[Opening Raw data section]
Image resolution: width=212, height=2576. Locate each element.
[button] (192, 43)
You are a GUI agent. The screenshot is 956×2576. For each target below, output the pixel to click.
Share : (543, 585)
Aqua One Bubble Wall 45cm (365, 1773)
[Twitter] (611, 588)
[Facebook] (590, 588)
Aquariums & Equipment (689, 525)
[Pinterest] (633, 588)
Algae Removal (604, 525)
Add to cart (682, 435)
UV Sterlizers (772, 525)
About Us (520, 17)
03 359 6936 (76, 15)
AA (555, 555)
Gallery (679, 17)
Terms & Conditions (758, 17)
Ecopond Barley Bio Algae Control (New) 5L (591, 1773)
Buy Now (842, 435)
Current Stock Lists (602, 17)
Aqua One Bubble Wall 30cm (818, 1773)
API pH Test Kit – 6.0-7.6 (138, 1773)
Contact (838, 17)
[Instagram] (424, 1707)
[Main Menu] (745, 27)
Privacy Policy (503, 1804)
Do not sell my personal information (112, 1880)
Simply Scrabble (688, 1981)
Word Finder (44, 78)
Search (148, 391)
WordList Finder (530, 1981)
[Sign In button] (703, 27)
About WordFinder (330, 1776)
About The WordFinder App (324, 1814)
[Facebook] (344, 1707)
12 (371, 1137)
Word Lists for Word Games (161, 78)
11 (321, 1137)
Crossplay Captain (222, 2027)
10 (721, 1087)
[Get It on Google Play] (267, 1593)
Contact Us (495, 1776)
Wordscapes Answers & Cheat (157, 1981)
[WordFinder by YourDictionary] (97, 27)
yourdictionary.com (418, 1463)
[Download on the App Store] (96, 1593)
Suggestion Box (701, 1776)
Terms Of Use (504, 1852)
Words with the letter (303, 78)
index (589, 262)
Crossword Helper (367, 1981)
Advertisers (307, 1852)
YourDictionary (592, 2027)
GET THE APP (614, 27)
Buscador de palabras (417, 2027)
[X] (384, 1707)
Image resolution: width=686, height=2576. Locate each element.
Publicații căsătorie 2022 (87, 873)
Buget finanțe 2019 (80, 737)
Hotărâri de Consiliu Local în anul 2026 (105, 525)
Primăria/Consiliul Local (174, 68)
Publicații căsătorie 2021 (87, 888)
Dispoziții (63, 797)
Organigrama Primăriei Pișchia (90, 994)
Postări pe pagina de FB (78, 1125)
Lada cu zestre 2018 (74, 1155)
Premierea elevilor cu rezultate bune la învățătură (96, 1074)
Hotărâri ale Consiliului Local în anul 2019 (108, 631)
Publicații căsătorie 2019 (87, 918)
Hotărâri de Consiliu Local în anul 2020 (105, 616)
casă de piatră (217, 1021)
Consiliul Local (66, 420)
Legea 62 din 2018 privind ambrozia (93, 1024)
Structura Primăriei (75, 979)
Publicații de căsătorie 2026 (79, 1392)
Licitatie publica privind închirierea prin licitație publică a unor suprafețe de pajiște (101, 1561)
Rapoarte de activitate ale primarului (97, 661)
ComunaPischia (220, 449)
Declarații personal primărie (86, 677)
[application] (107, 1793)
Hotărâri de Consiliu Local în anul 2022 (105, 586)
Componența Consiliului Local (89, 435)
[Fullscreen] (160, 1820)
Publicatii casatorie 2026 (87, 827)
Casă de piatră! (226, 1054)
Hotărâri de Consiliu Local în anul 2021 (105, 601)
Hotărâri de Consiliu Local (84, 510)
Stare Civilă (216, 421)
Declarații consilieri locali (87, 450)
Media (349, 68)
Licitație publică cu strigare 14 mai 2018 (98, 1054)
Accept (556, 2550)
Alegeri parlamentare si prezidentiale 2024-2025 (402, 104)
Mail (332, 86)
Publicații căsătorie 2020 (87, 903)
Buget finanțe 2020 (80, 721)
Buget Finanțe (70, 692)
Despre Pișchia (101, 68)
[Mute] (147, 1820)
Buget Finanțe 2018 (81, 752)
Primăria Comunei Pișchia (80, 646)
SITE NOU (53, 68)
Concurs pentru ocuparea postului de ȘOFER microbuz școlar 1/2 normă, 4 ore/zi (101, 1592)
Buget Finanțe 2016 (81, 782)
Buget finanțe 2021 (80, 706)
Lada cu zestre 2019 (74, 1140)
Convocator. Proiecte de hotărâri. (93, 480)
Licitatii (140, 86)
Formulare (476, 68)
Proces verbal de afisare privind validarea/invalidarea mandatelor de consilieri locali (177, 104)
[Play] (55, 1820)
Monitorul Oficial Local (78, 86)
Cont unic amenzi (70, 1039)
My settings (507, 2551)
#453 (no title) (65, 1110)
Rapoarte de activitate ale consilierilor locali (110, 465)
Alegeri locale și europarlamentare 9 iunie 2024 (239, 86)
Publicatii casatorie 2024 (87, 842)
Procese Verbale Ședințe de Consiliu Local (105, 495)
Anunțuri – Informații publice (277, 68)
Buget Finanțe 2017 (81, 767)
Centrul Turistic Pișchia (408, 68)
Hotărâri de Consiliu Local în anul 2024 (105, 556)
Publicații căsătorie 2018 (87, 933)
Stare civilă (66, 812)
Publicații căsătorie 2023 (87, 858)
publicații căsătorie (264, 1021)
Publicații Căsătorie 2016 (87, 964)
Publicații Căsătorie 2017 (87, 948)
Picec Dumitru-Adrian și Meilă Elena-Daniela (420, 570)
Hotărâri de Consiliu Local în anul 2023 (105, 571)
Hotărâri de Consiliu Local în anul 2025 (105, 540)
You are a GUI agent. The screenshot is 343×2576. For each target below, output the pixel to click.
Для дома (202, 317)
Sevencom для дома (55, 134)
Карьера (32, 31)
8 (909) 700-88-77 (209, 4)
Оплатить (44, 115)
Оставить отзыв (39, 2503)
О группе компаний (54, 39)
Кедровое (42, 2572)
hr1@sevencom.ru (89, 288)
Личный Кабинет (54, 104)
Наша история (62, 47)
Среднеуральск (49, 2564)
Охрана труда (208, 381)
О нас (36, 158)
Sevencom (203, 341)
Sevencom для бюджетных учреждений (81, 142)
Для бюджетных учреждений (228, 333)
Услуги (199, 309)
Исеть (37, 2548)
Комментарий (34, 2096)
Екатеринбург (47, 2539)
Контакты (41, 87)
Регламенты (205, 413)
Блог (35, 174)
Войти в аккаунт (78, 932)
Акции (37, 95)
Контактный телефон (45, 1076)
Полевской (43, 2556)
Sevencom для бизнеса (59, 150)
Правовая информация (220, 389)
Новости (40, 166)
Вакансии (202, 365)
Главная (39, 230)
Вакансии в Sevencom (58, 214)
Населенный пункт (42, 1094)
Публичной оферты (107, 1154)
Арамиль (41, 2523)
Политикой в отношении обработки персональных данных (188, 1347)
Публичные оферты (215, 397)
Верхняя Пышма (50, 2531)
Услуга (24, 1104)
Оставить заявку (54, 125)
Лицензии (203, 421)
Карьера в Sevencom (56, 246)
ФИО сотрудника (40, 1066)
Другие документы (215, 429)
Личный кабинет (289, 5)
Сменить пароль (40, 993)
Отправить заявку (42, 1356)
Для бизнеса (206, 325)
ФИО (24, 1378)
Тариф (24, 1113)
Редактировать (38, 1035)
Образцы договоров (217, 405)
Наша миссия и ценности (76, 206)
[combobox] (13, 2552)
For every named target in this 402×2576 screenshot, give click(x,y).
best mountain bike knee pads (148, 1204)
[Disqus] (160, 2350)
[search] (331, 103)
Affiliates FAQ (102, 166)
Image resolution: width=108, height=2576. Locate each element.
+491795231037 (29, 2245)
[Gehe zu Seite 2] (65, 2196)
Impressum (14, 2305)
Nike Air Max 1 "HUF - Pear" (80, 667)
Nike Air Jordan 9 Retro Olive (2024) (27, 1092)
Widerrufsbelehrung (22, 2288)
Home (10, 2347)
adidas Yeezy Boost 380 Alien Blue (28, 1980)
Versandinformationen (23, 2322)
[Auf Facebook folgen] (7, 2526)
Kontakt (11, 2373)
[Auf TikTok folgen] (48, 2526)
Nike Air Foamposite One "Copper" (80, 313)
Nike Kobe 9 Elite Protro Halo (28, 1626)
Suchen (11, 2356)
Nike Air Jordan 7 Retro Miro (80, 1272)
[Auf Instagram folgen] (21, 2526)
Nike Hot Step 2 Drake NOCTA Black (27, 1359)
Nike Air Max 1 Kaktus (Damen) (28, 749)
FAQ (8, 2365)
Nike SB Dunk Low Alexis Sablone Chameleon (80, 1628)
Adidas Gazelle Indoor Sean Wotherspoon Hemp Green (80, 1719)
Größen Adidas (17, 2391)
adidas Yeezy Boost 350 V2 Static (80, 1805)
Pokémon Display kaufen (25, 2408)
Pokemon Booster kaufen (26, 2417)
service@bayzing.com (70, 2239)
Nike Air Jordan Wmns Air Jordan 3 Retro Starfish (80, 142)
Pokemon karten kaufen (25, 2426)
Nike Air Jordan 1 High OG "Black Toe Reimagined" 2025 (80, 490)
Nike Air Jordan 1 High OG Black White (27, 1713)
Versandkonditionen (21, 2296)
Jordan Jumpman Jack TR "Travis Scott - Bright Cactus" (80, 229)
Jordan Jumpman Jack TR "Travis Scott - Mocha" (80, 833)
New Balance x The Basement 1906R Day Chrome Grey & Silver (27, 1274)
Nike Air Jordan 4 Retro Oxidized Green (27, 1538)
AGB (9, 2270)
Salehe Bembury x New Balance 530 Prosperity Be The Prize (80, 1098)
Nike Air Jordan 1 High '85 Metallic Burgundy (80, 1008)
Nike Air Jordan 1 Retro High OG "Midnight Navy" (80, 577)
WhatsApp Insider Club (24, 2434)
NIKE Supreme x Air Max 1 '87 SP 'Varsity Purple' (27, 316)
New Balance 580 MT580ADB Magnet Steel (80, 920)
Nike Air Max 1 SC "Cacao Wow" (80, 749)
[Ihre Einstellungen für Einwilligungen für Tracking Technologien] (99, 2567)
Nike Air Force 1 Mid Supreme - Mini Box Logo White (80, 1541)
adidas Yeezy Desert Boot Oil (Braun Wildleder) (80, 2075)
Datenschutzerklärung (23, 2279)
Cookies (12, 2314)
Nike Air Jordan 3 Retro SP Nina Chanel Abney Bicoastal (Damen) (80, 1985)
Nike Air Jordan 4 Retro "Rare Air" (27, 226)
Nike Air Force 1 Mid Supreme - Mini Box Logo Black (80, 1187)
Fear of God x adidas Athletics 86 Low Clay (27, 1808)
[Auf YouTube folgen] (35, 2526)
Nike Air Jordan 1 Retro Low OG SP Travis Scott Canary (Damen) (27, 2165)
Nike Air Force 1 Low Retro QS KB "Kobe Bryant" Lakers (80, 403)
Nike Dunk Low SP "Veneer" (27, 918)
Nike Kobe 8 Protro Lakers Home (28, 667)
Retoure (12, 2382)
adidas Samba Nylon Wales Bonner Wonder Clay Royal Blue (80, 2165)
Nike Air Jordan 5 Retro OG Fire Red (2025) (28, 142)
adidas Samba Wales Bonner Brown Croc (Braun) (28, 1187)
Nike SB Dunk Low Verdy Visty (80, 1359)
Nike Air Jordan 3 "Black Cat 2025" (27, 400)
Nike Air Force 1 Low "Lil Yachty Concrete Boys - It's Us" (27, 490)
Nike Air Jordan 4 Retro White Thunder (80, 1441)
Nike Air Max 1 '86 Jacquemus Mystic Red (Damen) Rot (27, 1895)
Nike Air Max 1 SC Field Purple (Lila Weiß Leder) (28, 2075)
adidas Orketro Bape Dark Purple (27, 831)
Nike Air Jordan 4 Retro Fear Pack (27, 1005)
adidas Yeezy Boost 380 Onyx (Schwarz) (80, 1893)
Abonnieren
[Closing Raw data section]
# Work item
Please print the lines from the start of the records up to and including the line with "[Sign In button] (703, 27)", copying each one exactly and leaving out the rest.

# Response
Image resolution: width=212, height=2576. Locate each element.
[button] (192, 43)
You are a GUI agent. The screenshot is 956×2576. For each target below, output the pixel to click.
Share : (543, 585)
Aqua One Bubble Wall 45cm (365, 1773)
[Twitter] (611, 588)
[Facebook] (590, 588)
Aquariums & Equipment (689, 525)
[Pinterest] (633, 588)
Algae Removal (604, 525)
Add to cart (682, 435)
UV Sterlizers (772, 525)
About Us (520, 17)
03 359 6936 (76, 15)
AA (555, 555)
Gallery (679, 17)
Terms & Conditions (758, 17)
Ecopond Barley Bio Algae Control (New) 5L (591, 1773)
Buy Now (842, 435)
Current Stock Lists (602, 17)
Aqua One Bubble Wall 30cm (818, 1773)
API pH Test Kit – 6.0-7.6 (138, 1773)
Contact (838, 17)
[Instagram] (424, 1707)
[Main Menu] (745, 27)
Privacy Policy (503, 1804)
Do not sell my personal information (112, 1880)
Simply Scrabble (688, 1981)
Word Finder (44, 78)
Search (148, 391)
WordList Finder (530, 1981)
[Sign In button] (703, 27)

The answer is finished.